WORK TO BE COMPLETED:
Please quote the records word for word, starting at the line that contains "coordinates (446, 132)." and ending at the end of the records.

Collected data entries
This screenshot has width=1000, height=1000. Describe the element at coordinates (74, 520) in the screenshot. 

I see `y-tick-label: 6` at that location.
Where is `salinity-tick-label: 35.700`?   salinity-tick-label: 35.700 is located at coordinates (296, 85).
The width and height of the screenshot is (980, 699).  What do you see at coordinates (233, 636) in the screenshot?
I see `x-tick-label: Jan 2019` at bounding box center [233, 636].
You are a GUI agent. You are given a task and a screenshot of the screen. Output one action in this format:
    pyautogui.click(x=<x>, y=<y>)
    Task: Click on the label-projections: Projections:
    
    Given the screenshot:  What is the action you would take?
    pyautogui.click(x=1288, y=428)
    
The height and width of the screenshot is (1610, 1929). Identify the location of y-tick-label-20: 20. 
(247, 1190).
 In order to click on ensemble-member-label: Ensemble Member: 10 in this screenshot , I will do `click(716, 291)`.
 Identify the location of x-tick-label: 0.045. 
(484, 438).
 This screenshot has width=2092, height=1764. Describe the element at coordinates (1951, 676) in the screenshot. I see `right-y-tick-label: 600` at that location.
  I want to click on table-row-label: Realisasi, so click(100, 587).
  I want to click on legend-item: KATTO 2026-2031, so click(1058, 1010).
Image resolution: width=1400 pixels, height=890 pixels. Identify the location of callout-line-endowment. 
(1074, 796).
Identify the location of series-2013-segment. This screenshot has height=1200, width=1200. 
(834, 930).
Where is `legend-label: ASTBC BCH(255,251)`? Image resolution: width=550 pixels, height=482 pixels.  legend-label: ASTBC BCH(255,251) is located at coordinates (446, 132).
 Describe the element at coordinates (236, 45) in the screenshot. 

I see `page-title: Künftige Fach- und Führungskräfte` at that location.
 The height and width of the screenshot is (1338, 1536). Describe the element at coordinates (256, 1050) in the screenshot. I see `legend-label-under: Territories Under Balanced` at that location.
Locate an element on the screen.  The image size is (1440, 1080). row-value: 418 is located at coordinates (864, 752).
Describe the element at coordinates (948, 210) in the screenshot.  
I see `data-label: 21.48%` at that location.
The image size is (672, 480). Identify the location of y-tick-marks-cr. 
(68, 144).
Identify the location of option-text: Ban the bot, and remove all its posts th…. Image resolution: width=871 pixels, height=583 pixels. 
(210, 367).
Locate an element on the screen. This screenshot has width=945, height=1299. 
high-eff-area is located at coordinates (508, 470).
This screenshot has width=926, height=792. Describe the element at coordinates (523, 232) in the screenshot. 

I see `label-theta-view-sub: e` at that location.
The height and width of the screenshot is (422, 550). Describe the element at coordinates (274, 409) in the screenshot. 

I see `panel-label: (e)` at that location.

SOLUTION TO THE PROBLEM:
Where is `legend-label: ASTBC BCH(255,251)`? Image resolution: width=550 pixels, height=482 pixels.  legend-label: ASTBC BCH(255,251) is located at coordinates (446, 132).
 Describe the element at coordinates (236, 45) in the screenshot. 

I see `page-title: Künftige Fach- und Führungskräfte` at that location.
 The height and width of the screenshot is (1338, 1536). Describe the element at coordinates (256, 1050) in the screenshot. I see `legend-label-under: Territories Under Balanced` at that location.
Locate an element on the screen.  The image size is (1440, 1080). row-value: 418 is located at coordinates (864, 752).
Describe the element at coordinates (948, 210) in the screenshot.  
I see `data-label: 21.48%` at that location.
The image size is (672, 480). Identify the location of y-tick-marks-cr. 
(68, 144).
Identify the location of option-text: Ban the bot, and remove all its posts th…. Image resolution: width=871 pixels, height=583 pixels. 
(210, 367).
Locate an element on the screen. This screenshot has width=945, height=1299. 
high-eff-area is located at coordinates (508, 470).
This screenshot has width=926, height=792. Describe the element at coordinates (523, 232) in the screenshot. 

I see `label-theta-view-sub: e` at that location.
The height and width of the screenshot is (422, 550). Describe the element at coordinates (274, 409) in the screenshot. 

I see `panel-label: (e)` at that location.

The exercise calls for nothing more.